(Required action)
Please transcribe only the lines between the one containing "This screenshot has width=801, height=557." and the end of the records, both ends included, exactly as written; skip every picture.
(Material supplied)
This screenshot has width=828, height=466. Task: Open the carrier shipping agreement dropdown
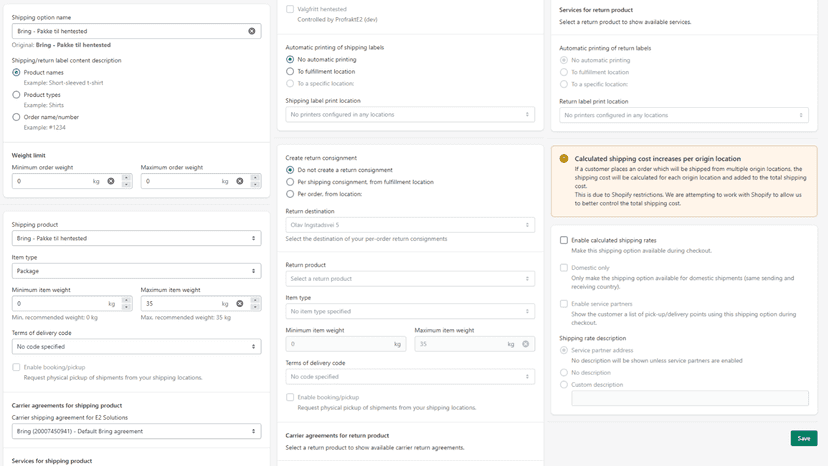pyautogui.click(x=136, y=431)
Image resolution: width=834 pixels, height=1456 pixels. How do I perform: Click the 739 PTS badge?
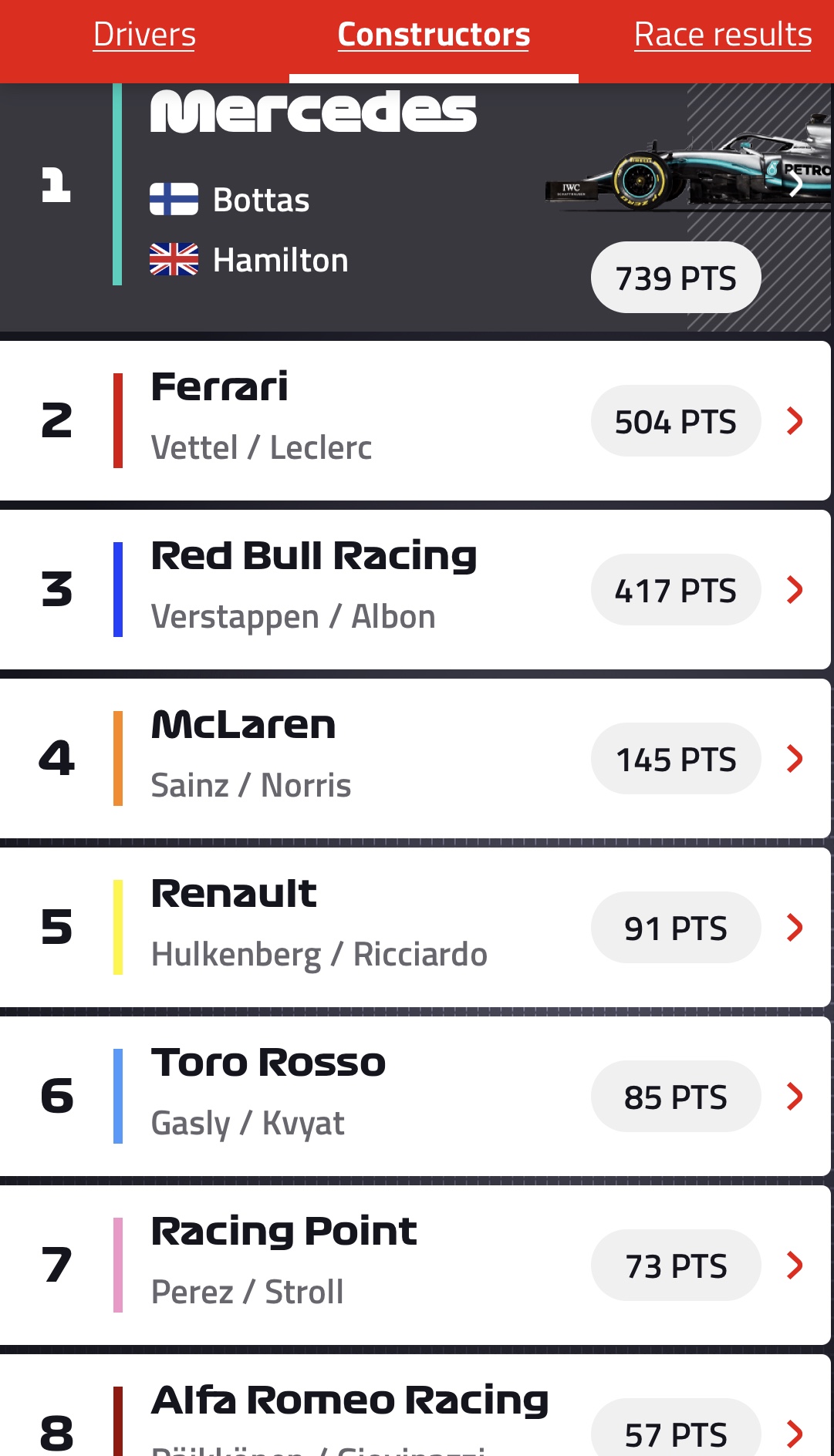676,278
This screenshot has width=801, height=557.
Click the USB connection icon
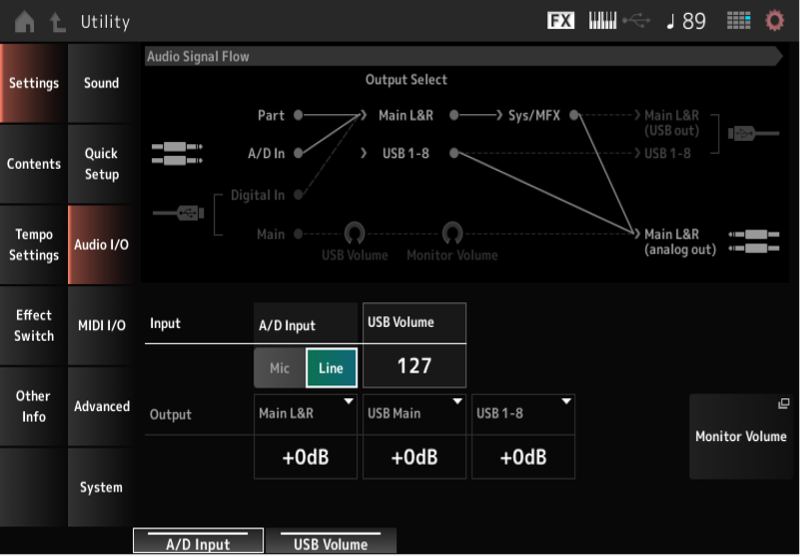pyautogui.click(x=636, y=21)
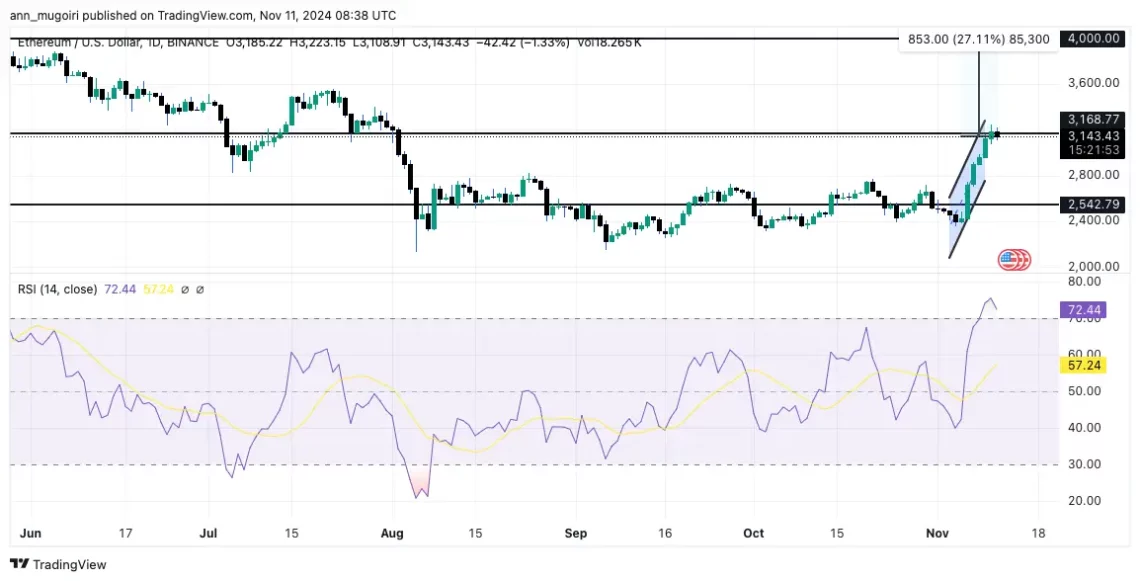Select the Nov label on the time axis

(x=937, y=533)
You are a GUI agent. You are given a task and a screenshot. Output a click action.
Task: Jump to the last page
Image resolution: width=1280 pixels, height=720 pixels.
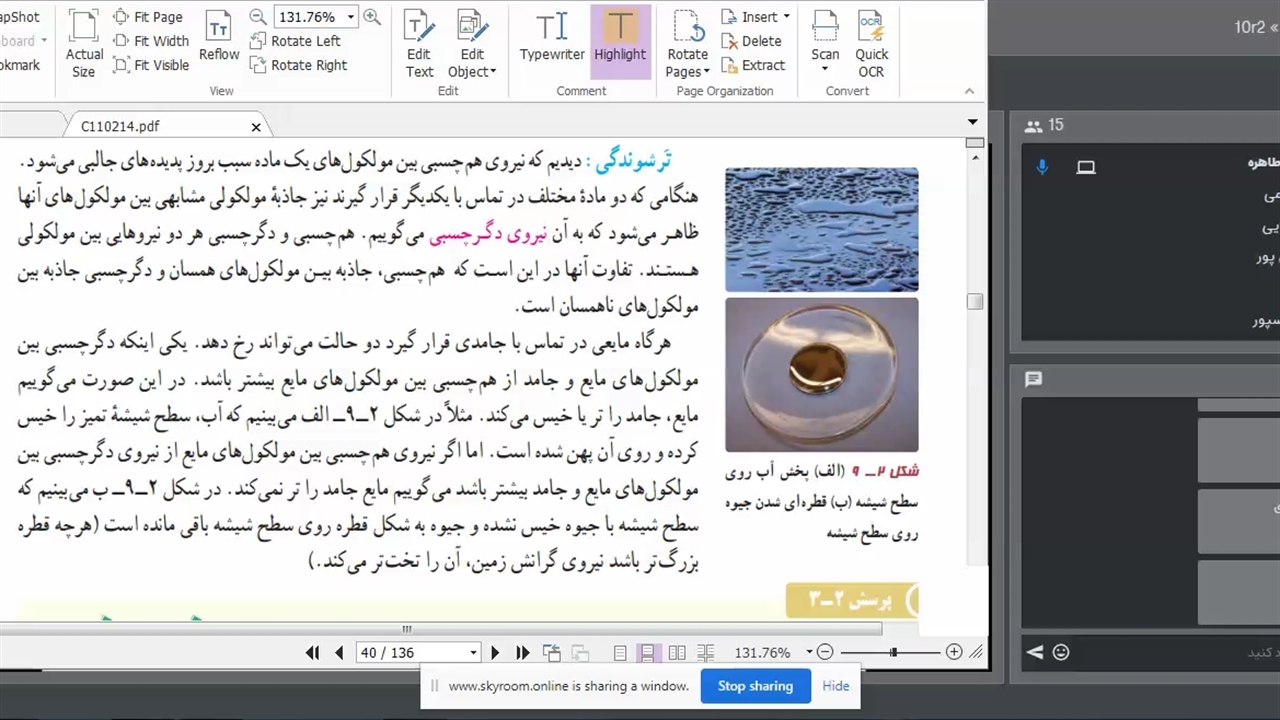point(522,653)
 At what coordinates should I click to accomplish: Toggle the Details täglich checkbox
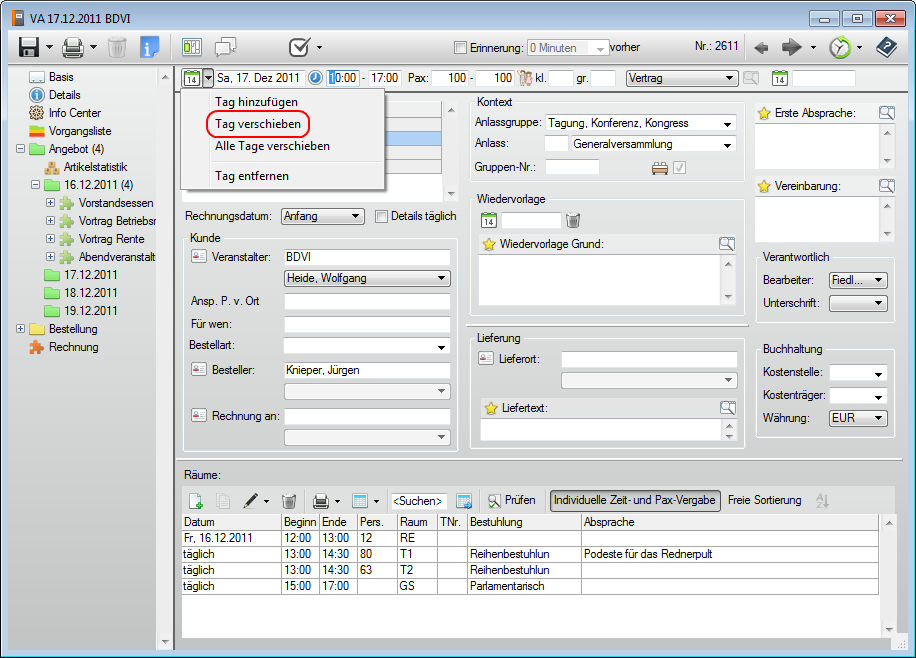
(End Material supplied)
(Result of this task)
This screenshot has width=801, height=557.
Click the USB connection icon
pyautogui.click(x=636, y=21)
Select the Nov label on the time axis

(x=937, y=533)
You are a GUI agent. You are given a task and a screenshot. Output a click action.
Task: Jump to the last page
Image resolution: width=1280 pixels, height=720 pixels.
point(522,653)
 At what coordinates should I click to accomplish: Toggle the Details täglich checkbox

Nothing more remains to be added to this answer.